Text segment

Correct core RTOS sleep routine timing

Chrono conversions inadvertantly changed the core timed sleep routine
used by the RTOS idle to use `OsTimer::update_and_get_tick()` instead of
`OsTimer::get_tick()`.

Correct this, and expand/clarify documentation and naming to try to
prevent recurrence.

Another minor fix observed while inspecting code - `OsClock` can't just
use `milliseconds`, it should match the period of `OsTimer`, which
theoretically can be different.

platform/source/mbed_os_timer.cpp

@@ -200,16 +200,18 @@ OsClock::time_point do_timed_sleep_absolute(OsClock::time_point wake_time, bool
 #if MBED_CONF_RTOS_PRESENT
 /* The 32-bit limit is part of the API - we will always wake within 2^32 ticks */
 /* This version is tuned for RTOS use, where the RTOS needs to know the time spent sleeping */
-OsClock::duration_u32 do_timed_sleep_relative(OsClock::duration_u32 wake_delay, bool (*wake_predicate)(void *), void *wake_predicate_handle)

Recorded data
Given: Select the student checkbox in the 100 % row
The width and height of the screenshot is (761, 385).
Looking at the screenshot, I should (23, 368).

--

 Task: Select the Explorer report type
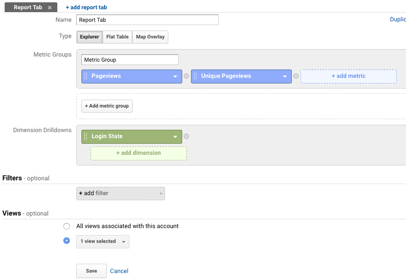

Written problem
List every term enclosed in backticks in the RTOS sleep timing text, in the order they appear.

Response to this task
OsTimer::update_and_get_tick()
OsTimer::get_tick()
OsClock
milliseconds
OsTimer